- Problem statement -
Count the lines in the listing below that contain the string "width", matching case exactly. Reply with only the number.

- Input for this task -

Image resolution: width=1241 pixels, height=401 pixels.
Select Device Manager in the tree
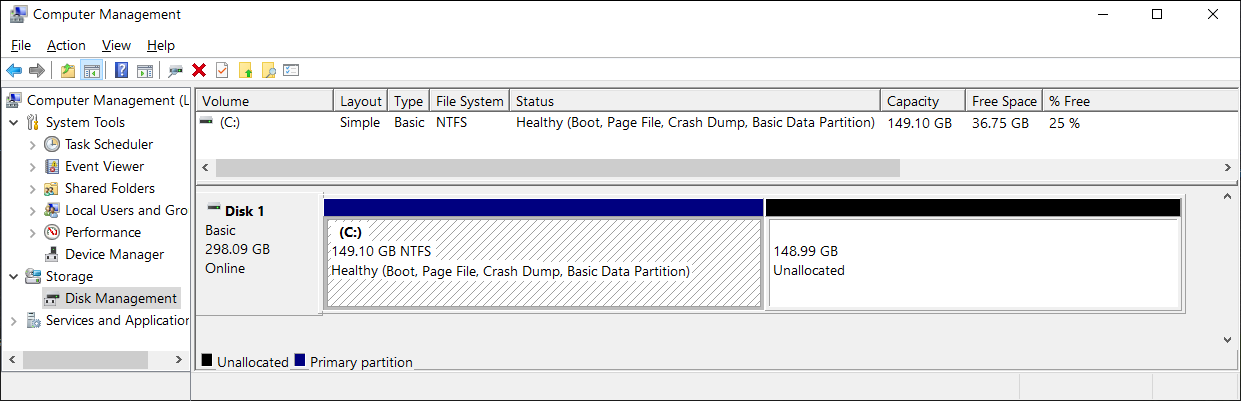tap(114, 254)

* * *

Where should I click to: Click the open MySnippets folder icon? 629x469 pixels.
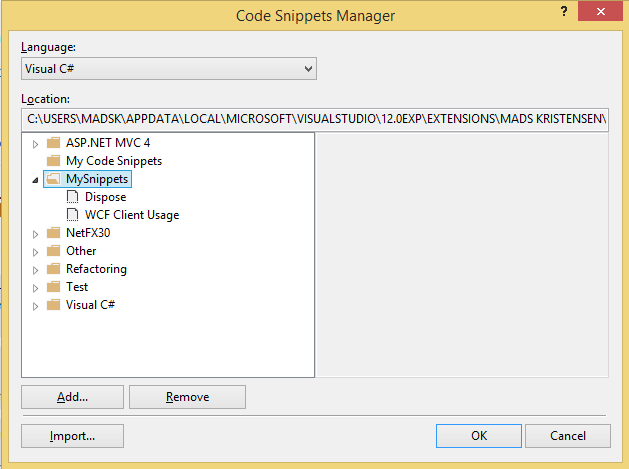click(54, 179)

* * *

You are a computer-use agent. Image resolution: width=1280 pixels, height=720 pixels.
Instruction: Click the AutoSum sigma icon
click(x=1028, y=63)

- Answer for this exercise -
2